(Saved data entries)

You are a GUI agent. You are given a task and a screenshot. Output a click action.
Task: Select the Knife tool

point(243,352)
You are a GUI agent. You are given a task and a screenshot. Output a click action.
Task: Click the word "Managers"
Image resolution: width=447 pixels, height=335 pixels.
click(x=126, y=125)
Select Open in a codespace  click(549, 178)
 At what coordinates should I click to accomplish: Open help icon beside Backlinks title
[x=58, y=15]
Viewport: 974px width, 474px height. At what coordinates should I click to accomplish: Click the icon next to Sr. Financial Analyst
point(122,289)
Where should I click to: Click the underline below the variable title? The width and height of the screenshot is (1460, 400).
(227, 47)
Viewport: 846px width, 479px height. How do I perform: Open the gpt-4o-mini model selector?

## YOUR ASSIGNMENT
The response must consist of all the data, reproduced without alteration.

## EXERCISE OUTPUT
You are a GUI agent. You are given a task and a screenshot. Output a click action.
Task: Select the Knife tool

point(243,352)
You are a GUI agent. You are given a task and a screenshot. Output a click action.
Task: Click the word "Managers"
Image resolution: width=447 pixels, height=335 pixels.
click(x=126, y=125)
Select Open in a codespace  click(549, 178)
 At what coordinates should I click to accomplish: Open help icon beside Backlinks title
[x=58, y=15]
Viewport: 974px width, 474px height. At what coordinates should I click to accomplish: Click the icon next to Sr. Financial Analyst
point(122,289)
Where should I click to: Click the underline below the variable title? The width and height of the screenshot is (1460, 400).
(227, 47)
Viewport: 846px width, 479px height. How do I perform: Open the gpt-4o-mini model selector?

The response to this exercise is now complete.